___ Text under study ___

PORT JERVIS - On the eve of the Port Jervis school board election, with three seats in play, the board chose Superintendent for Instruction Mike Rydell to be the new district superintendent.

The board terminated the contract of Superintendent Tom Bongiovi in July and promised a search for a replacement that incorporated community input. Previously, the board had selected Bongiovi without interviewing anyone else.

In a search process guided by Orange-Ulster BOCES superintendent William Hecht, school community groups were asked what they wanted in a superintendent, and an online survey was conducted. “Strong knowledge of teaching and curriculum,” at 306 votes, or 86.4 percent of the total 354 votes, was first, closely followed by “excellent communicator,” at 293 votes (82.8 percent).

However, communication has often been sparse since Bongiovi left. With Ruth Zuclich as interim superintendent, the administration did minimal public presentation of the proposed district budget in contrast with previous years, when Bongiovi led presentations at Common Council meetings and elsewhere.

At a school safety meeting, when parent Sarah Hendry said, “We’re not getting enough information,” Zuclich told her, “We’ll give you information we believe you need to know.”

In response to a request on Tuesday for comments on his new role, Rydell emailed back, “The official appointment is not until Thursday. I will remain assistant superintendent for instruction until July 1.” However, he said he would be available for an interview later in the week.

In a previous interview, Rydell described his three curriculum initiatives at Wallkill High School, where he was principal before he was hired in Port Jervis. In one initiative, he and his colleagues instituted an “academy model,” in which students chose an academic path in humanities or STEM subjects - science, technology, engineering and math.

___ Supplied entries ___

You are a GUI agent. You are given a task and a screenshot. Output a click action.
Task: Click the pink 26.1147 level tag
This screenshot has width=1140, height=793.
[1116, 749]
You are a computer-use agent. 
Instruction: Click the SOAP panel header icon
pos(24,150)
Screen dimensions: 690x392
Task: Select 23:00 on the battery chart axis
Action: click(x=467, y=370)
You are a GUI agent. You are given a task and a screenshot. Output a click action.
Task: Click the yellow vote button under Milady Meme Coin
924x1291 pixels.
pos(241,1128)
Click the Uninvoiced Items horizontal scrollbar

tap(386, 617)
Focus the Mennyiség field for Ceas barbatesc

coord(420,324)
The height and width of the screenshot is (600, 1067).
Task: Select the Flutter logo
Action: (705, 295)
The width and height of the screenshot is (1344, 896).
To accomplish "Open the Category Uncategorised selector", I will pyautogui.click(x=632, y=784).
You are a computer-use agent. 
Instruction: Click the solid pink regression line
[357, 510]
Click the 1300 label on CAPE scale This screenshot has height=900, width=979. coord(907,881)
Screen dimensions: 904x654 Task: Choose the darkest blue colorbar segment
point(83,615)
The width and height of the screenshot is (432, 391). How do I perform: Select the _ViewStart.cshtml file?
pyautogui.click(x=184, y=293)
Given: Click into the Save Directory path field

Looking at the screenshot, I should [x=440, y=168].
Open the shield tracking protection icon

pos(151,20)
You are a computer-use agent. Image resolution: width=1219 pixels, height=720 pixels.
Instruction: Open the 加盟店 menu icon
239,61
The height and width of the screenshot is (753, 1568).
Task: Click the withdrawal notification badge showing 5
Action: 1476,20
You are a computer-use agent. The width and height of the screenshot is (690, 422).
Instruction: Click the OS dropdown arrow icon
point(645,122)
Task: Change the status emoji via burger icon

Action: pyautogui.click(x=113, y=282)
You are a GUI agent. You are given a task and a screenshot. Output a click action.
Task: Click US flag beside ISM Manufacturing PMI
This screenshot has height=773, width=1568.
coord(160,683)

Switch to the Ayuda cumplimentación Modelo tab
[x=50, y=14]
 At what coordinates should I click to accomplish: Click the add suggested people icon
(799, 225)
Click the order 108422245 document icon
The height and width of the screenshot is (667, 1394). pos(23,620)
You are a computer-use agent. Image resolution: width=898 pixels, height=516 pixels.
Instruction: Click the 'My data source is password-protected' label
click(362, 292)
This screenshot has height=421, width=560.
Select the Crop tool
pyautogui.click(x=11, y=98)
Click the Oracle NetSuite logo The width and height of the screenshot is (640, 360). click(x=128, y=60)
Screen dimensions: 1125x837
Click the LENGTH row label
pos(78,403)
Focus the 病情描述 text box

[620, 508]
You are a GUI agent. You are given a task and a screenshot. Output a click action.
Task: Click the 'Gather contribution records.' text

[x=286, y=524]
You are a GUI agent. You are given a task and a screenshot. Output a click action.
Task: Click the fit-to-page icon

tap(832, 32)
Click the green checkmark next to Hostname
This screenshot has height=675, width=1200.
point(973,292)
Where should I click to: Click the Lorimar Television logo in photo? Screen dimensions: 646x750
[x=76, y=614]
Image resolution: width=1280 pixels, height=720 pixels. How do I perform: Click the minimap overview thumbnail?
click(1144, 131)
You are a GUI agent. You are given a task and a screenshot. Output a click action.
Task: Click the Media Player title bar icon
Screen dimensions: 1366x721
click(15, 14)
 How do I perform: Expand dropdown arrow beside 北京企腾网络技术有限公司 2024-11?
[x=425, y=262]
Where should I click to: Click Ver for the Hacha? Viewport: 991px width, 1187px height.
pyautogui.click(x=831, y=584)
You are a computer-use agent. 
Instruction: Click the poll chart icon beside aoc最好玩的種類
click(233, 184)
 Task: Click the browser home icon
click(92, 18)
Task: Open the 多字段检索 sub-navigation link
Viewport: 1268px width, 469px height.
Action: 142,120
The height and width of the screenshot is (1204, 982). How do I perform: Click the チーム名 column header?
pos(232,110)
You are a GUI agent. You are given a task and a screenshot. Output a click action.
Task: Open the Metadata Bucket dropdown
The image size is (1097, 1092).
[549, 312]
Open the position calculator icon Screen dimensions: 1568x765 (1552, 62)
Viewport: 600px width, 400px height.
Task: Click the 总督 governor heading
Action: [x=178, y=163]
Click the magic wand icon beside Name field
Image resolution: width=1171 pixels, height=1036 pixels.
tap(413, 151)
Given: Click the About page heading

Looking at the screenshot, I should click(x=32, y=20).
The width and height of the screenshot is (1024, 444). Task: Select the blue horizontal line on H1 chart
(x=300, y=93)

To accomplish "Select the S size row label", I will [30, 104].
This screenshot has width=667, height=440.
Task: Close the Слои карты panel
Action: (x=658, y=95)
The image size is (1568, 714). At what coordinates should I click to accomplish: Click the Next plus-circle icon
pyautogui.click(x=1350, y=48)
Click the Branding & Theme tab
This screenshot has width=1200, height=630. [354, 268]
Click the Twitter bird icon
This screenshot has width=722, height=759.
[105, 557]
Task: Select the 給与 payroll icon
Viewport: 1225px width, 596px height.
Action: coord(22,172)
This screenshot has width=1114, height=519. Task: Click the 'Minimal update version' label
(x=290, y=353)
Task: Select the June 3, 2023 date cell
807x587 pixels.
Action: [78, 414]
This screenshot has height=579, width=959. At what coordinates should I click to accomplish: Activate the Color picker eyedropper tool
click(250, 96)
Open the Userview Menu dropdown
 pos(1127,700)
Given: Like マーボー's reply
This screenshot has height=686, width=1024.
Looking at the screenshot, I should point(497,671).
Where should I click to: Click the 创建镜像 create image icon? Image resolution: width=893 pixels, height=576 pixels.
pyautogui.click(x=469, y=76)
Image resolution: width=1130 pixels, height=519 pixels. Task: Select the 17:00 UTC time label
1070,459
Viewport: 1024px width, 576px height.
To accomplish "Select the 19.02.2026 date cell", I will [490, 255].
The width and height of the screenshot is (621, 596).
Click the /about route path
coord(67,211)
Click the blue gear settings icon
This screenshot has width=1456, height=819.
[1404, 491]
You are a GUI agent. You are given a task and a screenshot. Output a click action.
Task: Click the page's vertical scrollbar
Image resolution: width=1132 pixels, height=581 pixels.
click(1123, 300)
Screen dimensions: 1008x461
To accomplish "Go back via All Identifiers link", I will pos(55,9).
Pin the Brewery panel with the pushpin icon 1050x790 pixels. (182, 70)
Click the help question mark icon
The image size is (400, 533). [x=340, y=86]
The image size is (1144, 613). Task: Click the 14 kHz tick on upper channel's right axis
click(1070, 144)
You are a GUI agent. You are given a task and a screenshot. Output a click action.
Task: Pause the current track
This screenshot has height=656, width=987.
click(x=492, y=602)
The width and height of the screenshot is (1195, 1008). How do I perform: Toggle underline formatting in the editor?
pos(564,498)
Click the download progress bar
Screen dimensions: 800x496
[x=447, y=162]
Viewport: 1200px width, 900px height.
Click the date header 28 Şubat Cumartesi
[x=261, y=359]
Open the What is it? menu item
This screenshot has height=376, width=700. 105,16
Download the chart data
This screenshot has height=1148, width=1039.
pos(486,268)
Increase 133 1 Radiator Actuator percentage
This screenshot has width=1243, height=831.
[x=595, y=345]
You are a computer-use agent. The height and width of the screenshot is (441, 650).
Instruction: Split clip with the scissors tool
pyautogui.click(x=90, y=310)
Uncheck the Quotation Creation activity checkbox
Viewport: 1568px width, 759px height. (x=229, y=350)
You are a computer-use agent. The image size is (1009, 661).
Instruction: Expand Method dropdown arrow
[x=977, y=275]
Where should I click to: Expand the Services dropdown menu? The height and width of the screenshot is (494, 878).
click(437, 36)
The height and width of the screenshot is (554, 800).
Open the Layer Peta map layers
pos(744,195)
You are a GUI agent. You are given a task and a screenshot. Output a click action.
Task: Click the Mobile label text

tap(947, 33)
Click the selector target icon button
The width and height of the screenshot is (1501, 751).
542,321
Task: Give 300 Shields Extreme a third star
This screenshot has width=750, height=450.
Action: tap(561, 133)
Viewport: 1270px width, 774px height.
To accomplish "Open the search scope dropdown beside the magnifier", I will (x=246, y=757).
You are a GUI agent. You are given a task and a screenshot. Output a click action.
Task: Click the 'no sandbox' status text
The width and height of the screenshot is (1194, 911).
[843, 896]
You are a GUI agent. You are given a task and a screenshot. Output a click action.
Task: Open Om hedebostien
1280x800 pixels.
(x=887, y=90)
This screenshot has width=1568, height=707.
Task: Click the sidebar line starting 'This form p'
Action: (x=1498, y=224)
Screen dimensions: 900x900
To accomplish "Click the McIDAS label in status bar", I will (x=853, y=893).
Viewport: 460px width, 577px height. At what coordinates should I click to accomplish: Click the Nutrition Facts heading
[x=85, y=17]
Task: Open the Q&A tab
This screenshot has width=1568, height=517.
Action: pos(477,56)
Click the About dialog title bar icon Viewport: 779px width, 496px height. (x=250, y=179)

___

# What you need to do:
Go on with the news report about Port Jervis naming a new school superintendent, picking up after its last sentence. The entries are not needed here.

# Expected answer:
A second initiative required ninth grade students to take an elective that focused on a group project. Students collaborated on doing the project and also in developing criteria to evaluate and grade it. In one project, students researched policies in other schools to determine what enhanced school functioning.

Rydell said he also worked with other staff to implement a system to assist students in graduating on time. To help “focus” students at risk of not graduating, he said, a team of teachers and guidance counselors monitors them, meets regularly to discuss them and may meet with the student as often as once a week.

Growing up in the City of Newburgh, he said, “I was a child of the ‘70s and ‘80s. There was so much happening, like students now see with their cell phones and medical engineering.”

He taught science in Washingtonville, then Wallkill, becoming assistant principal there and then principal in Ellenville for two years, before returning to Wallkill as principal. Consistent with the constructivist method that has become popular in education, he said, “I shifted from providing information to having students wrestle with material and draw from their experiences.”